Como a Constituição garante que a saúde é direito de toda a população e dever do poder público, doentes recorrem aos tribunais quando não encontram no sistema público de saúde os remédios de que necessitam.
"A demanda judicial vem sempre para cima do Estado, não do ministério", diz Jurandi Frutuoso Silva, secretário da Saúde do Ceará e presidente Conselho Nacional dos Secretários de Saúde.
Segundo um levantamento feito pelo Estado, os governos foram obrigados pela Justiça no ano passado a gastar pelo menos R$ 292 milhões com remédios.
Os secretários da Saúde são obrigados a cumprir a decisão dos tribunais imediatamente, sob pena até de serem presos.
Os Estados poderiam pagar menos pelos mesmos itens se fizessem parte da rede pública – seriam comprados em grandes quantidades e por licitação.

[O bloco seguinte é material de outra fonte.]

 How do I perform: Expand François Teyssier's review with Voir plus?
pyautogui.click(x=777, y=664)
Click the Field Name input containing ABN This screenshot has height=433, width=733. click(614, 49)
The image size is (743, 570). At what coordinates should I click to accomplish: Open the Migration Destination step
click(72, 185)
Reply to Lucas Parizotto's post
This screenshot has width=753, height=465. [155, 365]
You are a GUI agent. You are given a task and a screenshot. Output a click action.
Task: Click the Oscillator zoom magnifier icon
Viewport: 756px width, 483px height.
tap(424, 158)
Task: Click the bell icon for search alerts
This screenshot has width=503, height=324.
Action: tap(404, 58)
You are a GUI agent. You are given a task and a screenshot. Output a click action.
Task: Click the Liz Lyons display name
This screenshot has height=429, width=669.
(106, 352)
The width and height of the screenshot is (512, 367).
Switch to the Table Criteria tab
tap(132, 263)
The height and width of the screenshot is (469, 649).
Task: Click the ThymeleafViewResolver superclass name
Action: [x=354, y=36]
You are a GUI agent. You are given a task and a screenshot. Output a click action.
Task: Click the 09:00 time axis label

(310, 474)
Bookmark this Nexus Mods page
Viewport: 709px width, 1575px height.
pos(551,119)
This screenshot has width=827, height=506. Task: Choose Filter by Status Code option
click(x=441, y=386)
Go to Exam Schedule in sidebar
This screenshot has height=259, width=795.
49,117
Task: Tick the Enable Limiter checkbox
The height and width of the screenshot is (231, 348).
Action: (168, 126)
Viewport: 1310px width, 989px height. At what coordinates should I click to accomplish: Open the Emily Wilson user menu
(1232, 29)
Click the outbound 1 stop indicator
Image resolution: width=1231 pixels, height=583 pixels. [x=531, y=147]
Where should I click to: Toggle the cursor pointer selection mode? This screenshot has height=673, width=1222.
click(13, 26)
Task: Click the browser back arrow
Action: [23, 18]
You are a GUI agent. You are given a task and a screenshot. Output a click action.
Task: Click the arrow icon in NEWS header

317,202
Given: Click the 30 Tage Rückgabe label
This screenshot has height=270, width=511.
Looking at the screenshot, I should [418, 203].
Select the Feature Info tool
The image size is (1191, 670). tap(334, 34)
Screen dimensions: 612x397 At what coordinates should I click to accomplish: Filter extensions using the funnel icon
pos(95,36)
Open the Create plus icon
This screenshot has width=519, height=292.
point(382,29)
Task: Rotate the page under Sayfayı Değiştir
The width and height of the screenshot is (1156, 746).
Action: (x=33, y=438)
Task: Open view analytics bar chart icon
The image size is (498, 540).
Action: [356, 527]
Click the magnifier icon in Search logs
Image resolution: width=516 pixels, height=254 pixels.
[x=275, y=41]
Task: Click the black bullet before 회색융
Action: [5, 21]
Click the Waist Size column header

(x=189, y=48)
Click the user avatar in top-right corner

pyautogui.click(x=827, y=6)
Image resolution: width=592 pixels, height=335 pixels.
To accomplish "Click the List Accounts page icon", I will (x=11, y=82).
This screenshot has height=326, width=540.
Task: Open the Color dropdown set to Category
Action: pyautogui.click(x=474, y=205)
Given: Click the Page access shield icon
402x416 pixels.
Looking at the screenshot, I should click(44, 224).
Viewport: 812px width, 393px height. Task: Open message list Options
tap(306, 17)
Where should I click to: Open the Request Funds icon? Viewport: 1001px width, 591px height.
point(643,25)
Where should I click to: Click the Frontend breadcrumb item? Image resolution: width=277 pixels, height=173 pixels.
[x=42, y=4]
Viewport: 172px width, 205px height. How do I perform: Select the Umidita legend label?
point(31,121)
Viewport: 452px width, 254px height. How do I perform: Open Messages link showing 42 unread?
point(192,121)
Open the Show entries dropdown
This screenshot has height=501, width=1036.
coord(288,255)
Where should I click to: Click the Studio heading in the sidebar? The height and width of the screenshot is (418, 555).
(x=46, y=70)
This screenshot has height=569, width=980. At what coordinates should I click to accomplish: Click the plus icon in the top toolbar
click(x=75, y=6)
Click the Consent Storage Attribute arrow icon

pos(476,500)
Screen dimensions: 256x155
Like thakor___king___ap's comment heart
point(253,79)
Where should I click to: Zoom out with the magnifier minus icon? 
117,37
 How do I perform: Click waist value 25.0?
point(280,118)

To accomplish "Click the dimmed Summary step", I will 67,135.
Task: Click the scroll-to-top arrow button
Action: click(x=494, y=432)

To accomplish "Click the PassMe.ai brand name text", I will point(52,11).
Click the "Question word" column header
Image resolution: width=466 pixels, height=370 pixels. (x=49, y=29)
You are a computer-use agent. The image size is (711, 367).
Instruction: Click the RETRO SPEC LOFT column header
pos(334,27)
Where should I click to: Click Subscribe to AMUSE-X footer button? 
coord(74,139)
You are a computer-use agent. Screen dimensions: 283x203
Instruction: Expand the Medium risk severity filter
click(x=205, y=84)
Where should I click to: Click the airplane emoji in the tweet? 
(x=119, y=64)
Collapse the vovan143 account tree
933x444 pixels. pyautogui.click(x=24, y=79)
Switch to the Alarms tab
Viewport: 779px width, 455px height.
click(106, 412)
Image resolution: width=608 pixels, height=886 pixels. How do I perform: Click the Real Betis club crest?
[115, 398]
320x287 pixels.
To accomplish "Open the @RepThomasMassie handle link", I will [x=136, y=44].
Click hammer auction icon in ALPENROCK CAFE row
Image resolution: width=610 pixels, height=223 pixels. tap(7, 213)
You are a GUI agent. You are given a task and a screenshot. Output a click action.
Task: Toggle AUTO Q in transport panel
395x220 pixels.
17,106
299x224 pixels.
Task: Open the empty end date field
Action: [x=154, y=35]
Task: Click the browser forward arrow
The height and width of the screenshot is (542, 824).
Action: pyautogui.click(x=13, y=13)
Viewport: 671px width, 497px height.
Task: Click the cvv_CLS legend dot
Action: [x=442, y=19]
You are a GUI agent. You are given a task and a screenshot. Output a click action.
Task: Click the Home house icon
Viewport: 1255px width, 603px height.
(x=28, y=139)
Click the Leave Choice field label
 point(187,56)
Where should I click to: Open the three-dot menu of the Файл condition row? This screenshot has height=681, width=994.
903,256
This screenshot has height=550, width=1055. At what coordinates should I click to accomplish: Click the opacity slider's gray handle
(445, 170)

As ações judiciais são um dos motivos que levaram 15 governos a criar listas próprias de drogas de alto custo, que não dependem de recursos do Ministério da Saúde.
Os secretários trabalham na elaboração de um projeto de lei que impediria os doentes de pedir – por meio da Justiça – remédios que ainda não receberam autorização de comércio no Brasil.
"O doente tem o direito de receber o medicamento. Mas não podemos fornecer drogas que não fazem parte dos protocolos clínicos", afirma o secretário da Saúde do Rio Grande do Sul, João Gabbardo dos Reis. "Esses gastos viraram um saco sem fundo. Aparecem e atrapalham todo o nosso planejamento."